Il est de bon ton d’imaginer les Vikings en durs barbus, buveurs de cervoise et forgerons de sang. Mais… les femmes ? Si l’on écoute les sagas, certaines n’avaient rien à envier à leurs homologues masculins. Cuirassées, armées, prêtes à tout pour défendre leur clan, elles ont laissé des traces… parfois effacées par le temps, parfois retrouvées sous un tas de cendres et d’ossements. Plongeons dans l’histoire, celle que l’on oublie trop souvent, celle des guerrières vikings.
Le rôle des femmes vikings dans les batailles
Les femmes avaient-elles le droit de combattre ?
L’image masculine du viking, casque corné (oui, faux mythe !) et hache au poing, a longtemps éclipsé une vérité plus nuancée. Si l’on se fie aux sagas scandinaves, certaines femmes n’ont pas seulement cousu des tuniques ou entretenu le foyer. Elles ont combattu. Elles ont tué. Elles ont laissé leurs noms gravés dans le marbre.
Dans la Scandinavie médiévale, les femmes possédaient une place bien plus libre que dans d’autres cultures contemporaines. Elles pouvaient posséder des terres, divorcer, gérer un commerce et, dans certains cas, se battre.
L’exemple le plus frappant ? La guerrière de Birka.
En 1878, des archéologues suédois mettent au jour une tombe viking particulièrement bien fournie sur l’île de Birka. À l’intérieur : des armes, deux chevaux et des pièces de jeu de stratégie. Un guerrier, sans aucun doute. Mais en 2017, une équipe dirigée par Charlotte Hedenstierna-Jonson procède à une analyse ADN. La conclusion est historique : les os appartiennent à une femme.
Silence gêné dans le milieu académique. Pendant plus d’un siècle, personne n’avait remis en question l’idée qu’un viking enterré avec ses armes ne pouvait être qu’un homme. Et pourtant.
Les récits évoquent ces skjaldmö, les fameuses « femmes boucliers ». Lagertha, Hervor, Brynhildr, Blenda, Olga de Kiev… Légendes ou réalités ? Peut-être un peu des deux. Une chose est sûre : l’idée que les femmes pouvaient manier des armes n’était pas un fantasme.
Mais alors, pourquoi certaines combattantes ont-elles été oubliées ?
Pourquoi certaines guerrières ont-elles été oubliées ?
Le passé est souvent écrit par ceux qui gagnent. Et dans le cas des Vikings, les chroniqueurs étaient souvent… des moines chrétiens. Autant dire que ces scribes n’avaient ni l’envie, ni l’intérêt de glorifier des femmes guerrières, piliers d’une société païenne qu’ils cherchaient à effacer.

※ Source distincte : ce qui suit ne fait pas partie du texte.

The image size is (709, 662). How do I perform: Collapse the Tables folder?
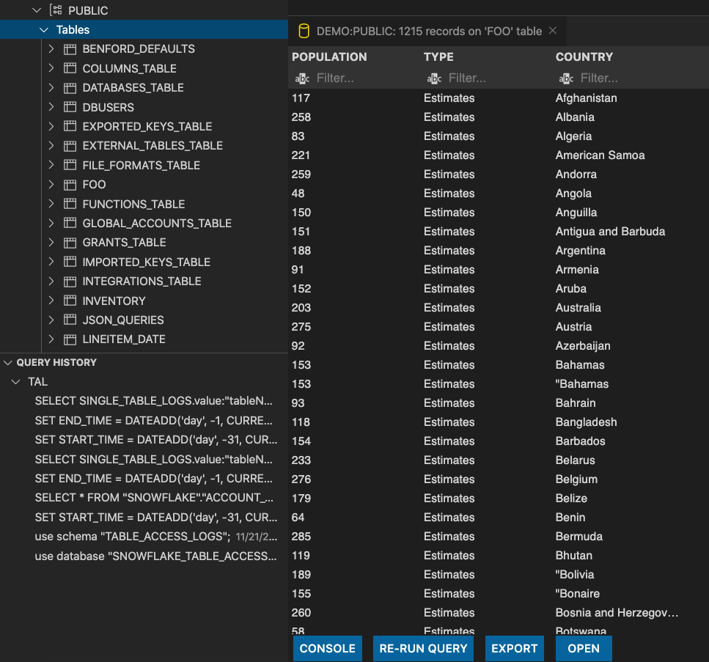click(x=43, y=30)
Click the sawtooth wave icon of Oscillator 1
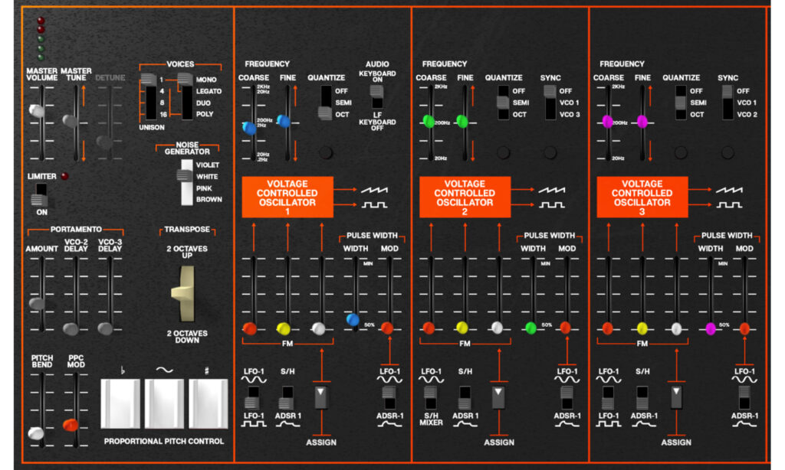The width and height of the screenshot is (785, 470). click(x=374, y=188)
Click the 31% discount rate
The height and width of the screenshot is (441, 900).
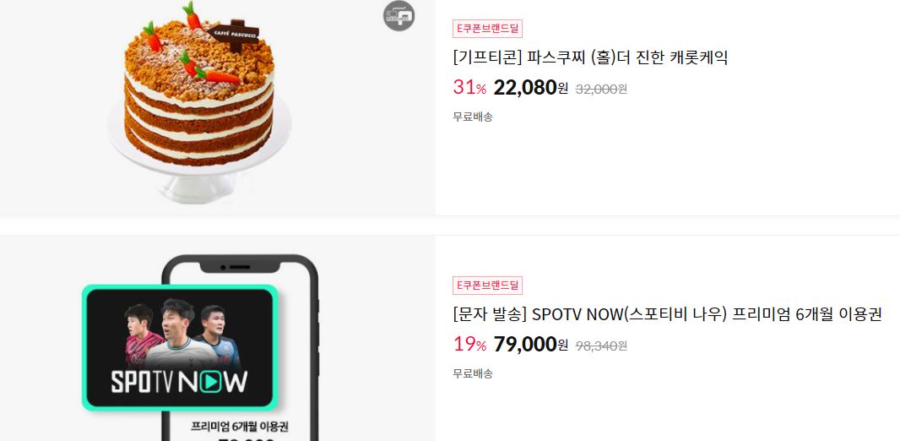tap(469, 88)
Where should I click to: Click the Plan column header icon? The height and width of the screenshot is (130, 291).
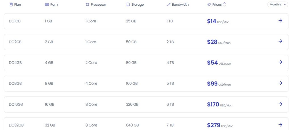(11, 5)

Les sagas scandinaves, pourtant riches en récits de femmes puissantes, n’ont été mises par écrit que bien plus tard. Les auteurs chrétiens ont adouci, modifié ou effacé tout ce qui ne collait pas avec leur vision d’une femme idéale : pieuse, soumise, effacée.
Prenons un exemple frappant : Freydís Eiríksdóttir. Dans la Saga d’Erik le Rouge, elle est décrite comme brave, redoutable. Pourtant, une autre version de sa légende, la Saga des Groenlandais, la transforme en sanguinaire et manipulatrice. Pourquoi ce changement de ton ? Simple : à mesure que la Scandinavie se convertissait au christianisme, l’image de la femme guerrière dérangeait de plus en plus.
Le temps, les interprétations biaisées et les reconstructions historiques ont contribué à faire disparaître ces femmes des récits officiels. Mais aujourd’hui, grâce aux fouilles archéologiques et aux recherches modernes, elles reviennent sur le devant de la scène.
Les guerrières vikings n’étaient ni un mythe, ni une exception. Elles étaient là. c’est pourquoi nous les remettons à leur place.
Les 15 femmes guerrières vikings
1. Lagertha : la reine bouclier
Lagertha. Si son nom vous dit quelque chose, c’est que la télévision s’en est emparée. Mais la légende de cette skjaldmö (femme bouclier) ne sort pas des studios d’Hollywood. Elle est contée par Saxo Grammaticus, un moine danois qui n’avait pourtant pas l’âme d’un scénariste.
Lagertha, donc. Une femme que l’on disait plus forte que mille hommes et plus belle que la lune sur la mer de Norvège. Ragnar Lothbrok, ce conquérant aux mille batailles, tomba fou d’elle après l’avoir vue combattre. Elle se battait avec une telle ardeur qu’il en oublia son propre nom. Ils s’aimèrent, se trahirent, se massacrèrent à coups de mots et d’épées.
Dans les brumes de l’histoire, difficile de savoir où finit la légende et où commence la vérité. Mais une chose est sûre : Lagertha incarne l’esprit viking dans toute sa fureur et sa liberté.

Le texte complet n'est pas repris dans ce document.